> [EXERCISE]: Only the lines from the line containing "You are a GUI" to the end of the material belong in the copy; set them down exactly, without pictures.

> [EXTRACTED INFORMATION]:
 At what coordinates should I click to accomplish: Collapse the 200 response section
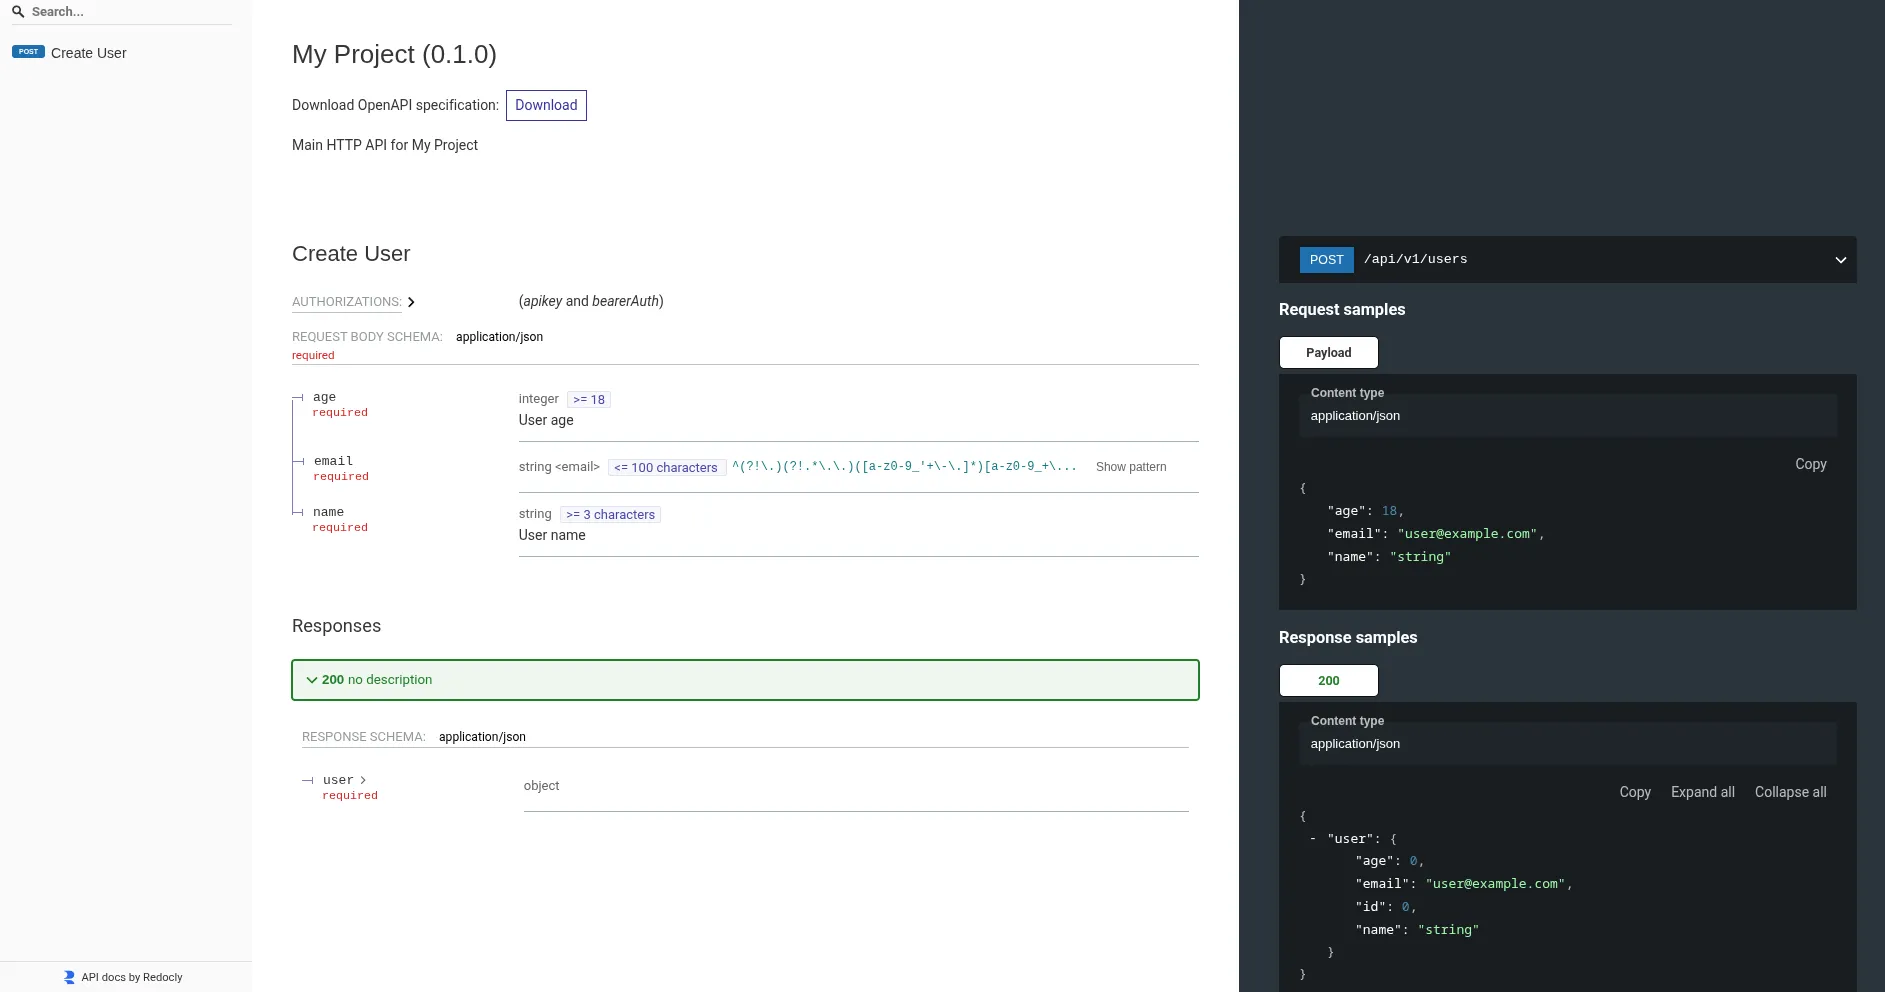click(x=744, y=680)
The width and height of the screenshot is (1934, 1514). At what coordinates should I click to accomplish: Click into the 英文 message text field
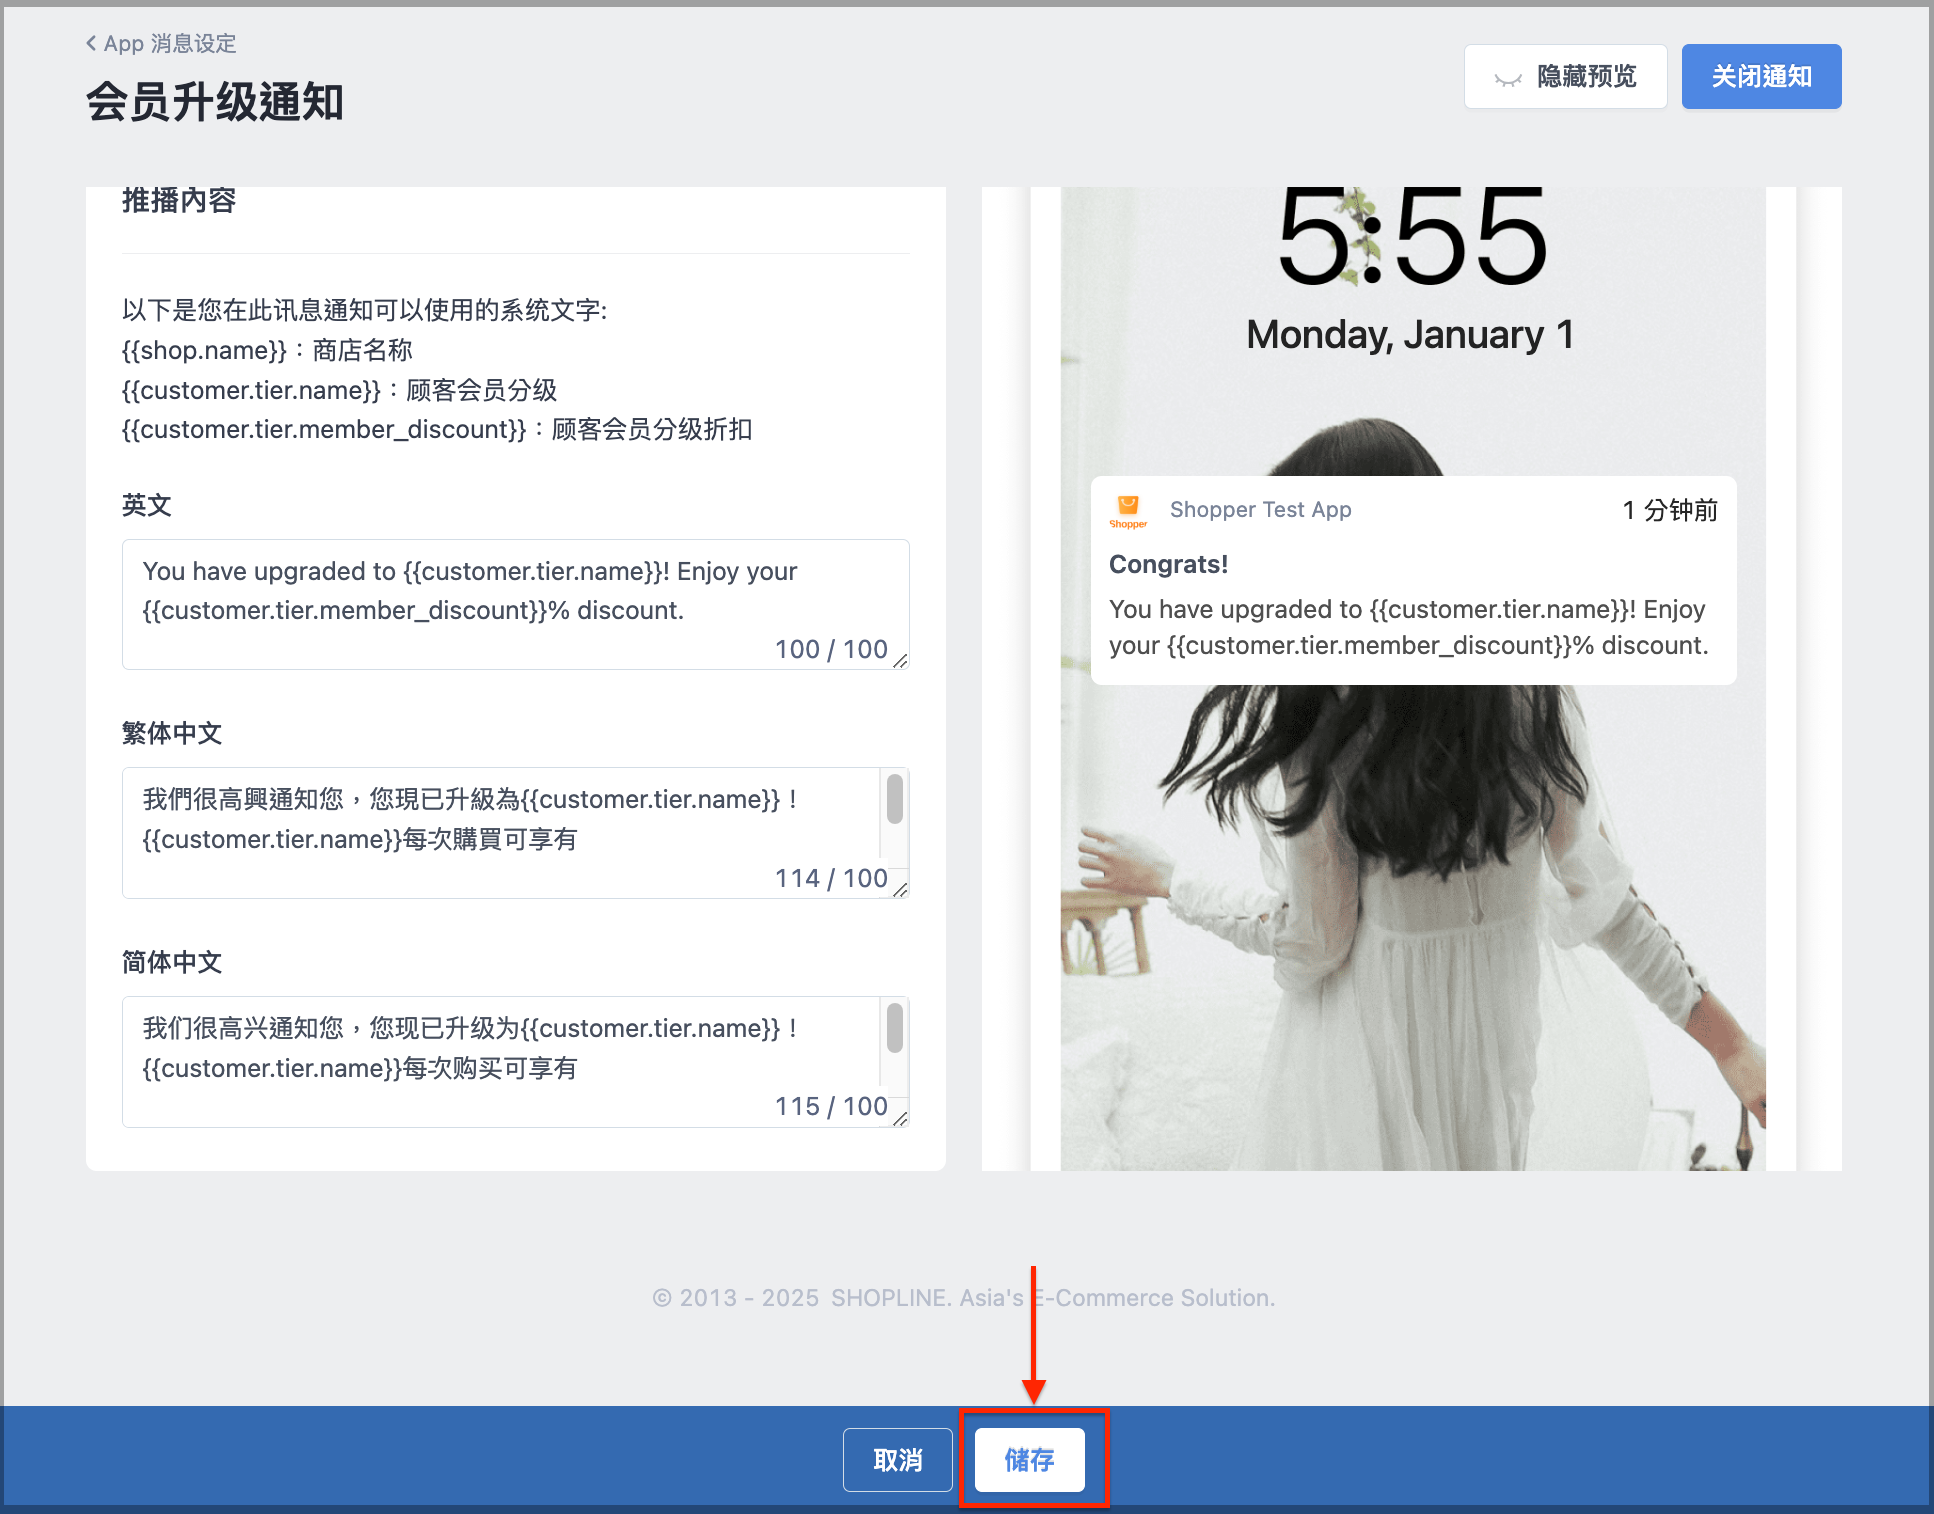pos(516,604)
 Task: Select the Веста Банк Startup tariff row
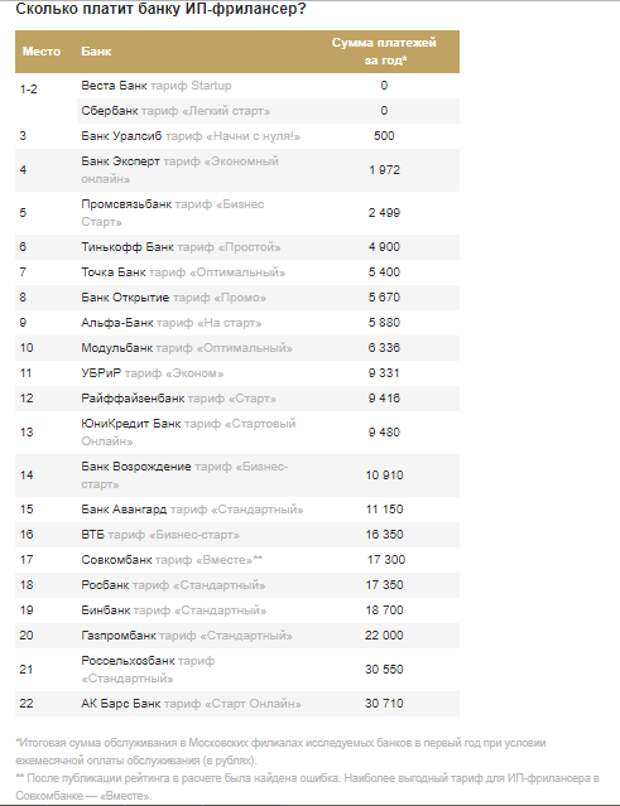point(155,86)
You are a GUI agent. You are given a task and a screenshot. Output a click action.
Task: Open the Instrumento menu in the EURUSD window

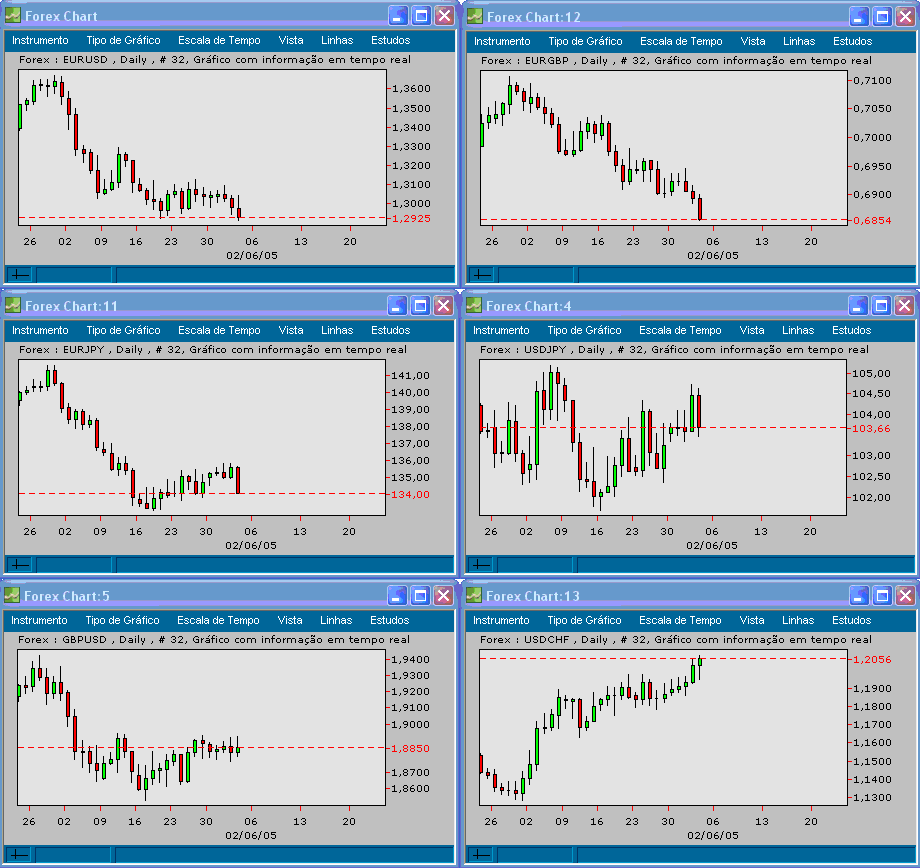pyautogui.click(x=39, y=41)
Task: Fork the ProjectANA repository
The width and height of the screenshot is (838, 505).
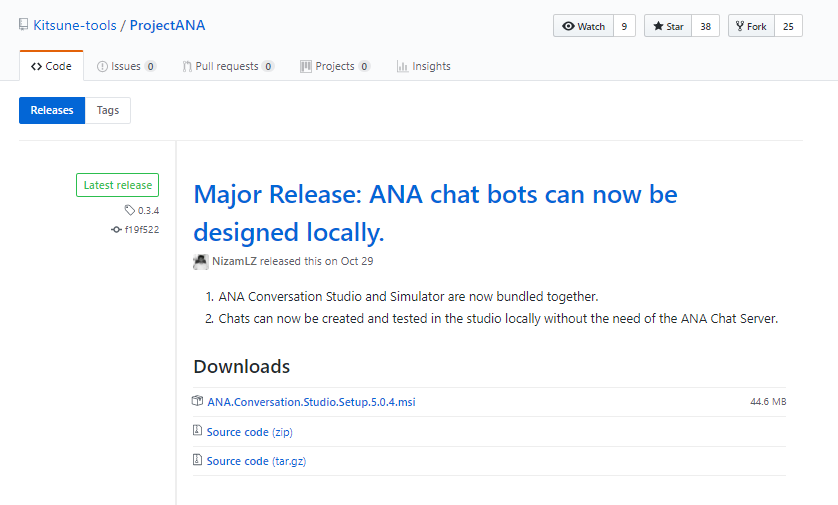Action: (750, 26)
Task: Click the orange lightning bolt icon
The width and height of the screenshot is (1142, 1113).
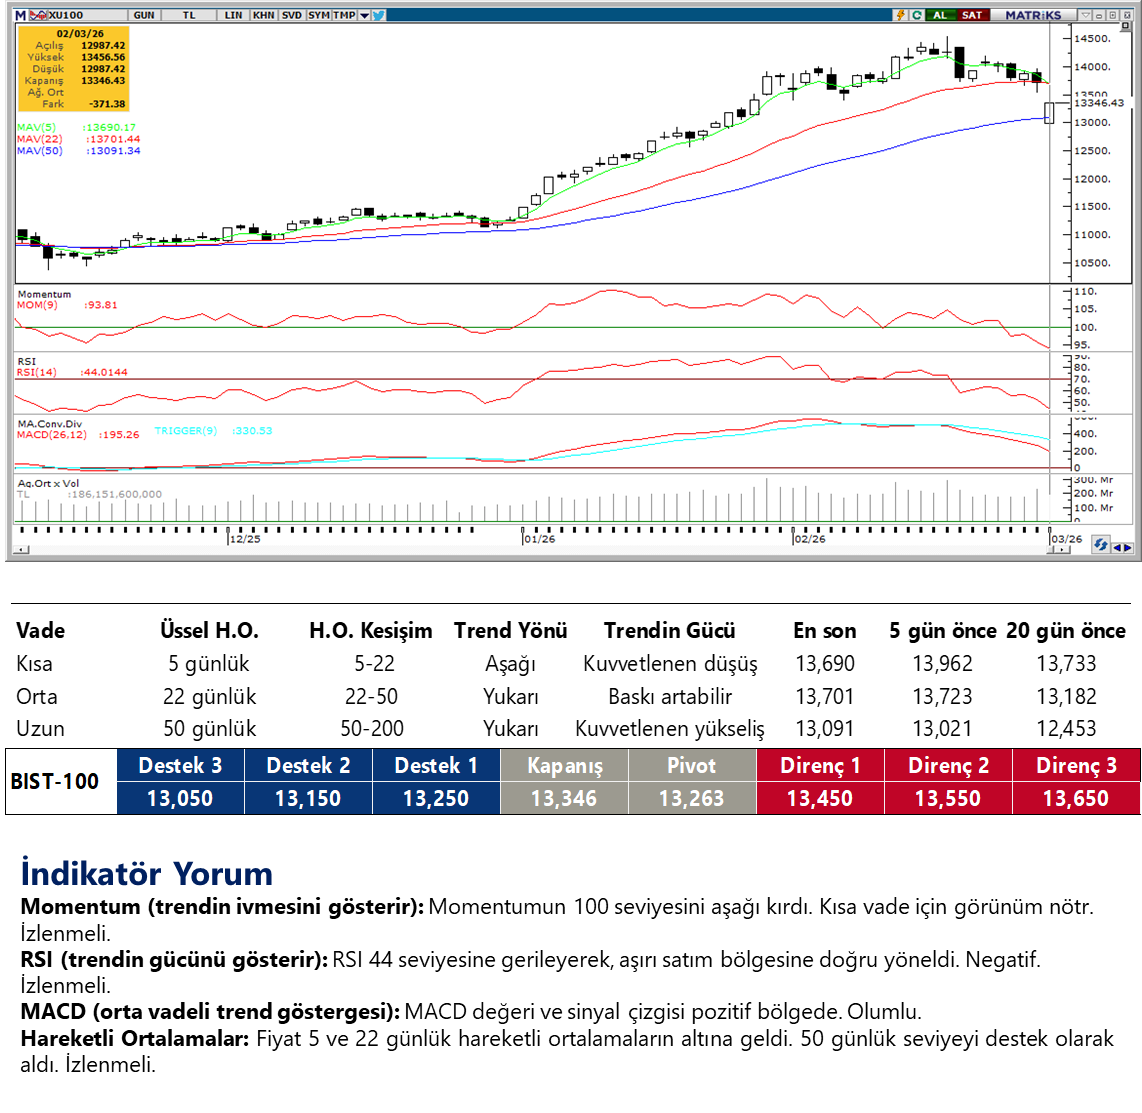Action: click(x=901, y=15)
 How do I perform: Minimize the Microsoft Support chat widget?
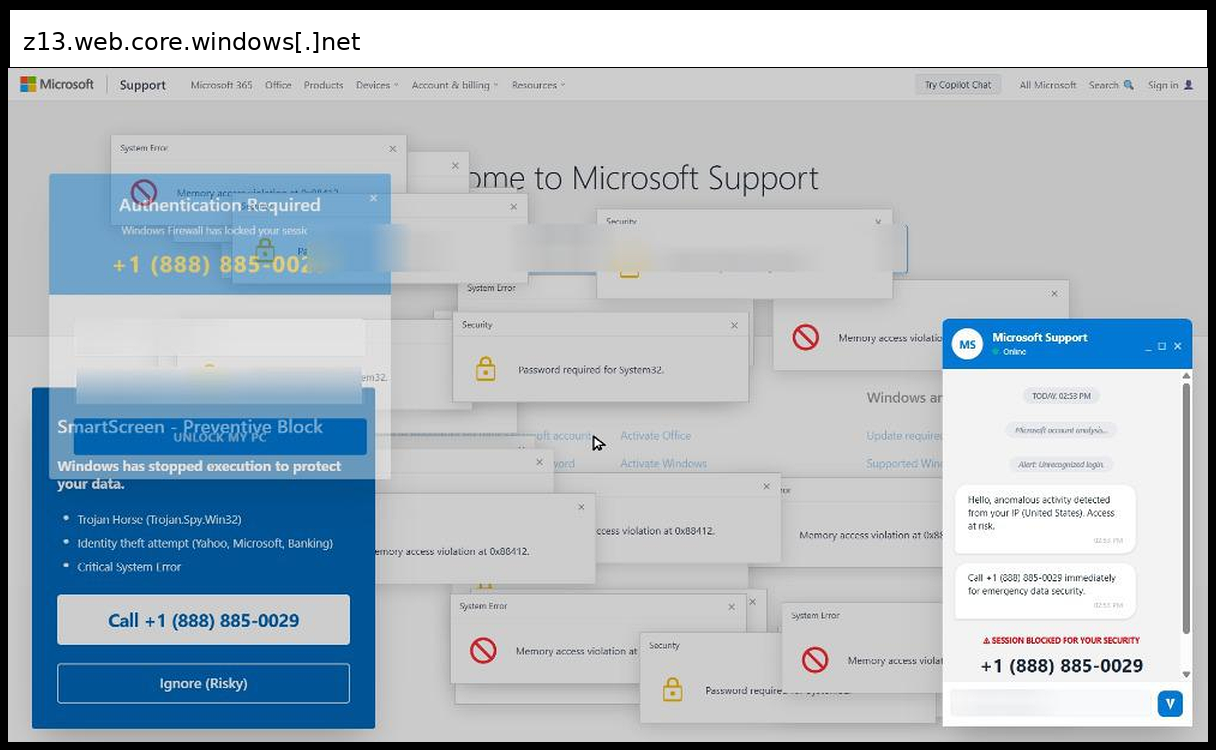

> [FINISHED EXERCISE]:
You are a GUI agent. You are given a task and a screenshot. Output a click action.
Task: Open the Instrumento menu in the EURUSD window

pyautogui.click(x=39, y=41)
Task: Fork the ProjectANA repository
The width and height of the screenshot is (838, 505).
Action: (750, 26)
Task: Click the orange lightning bolt icon
The width and height of the screenshot is (1142, 1113).
Action: click(x=901, y=15)
 How do I perform: Minimize the Microsoft Support chat widget?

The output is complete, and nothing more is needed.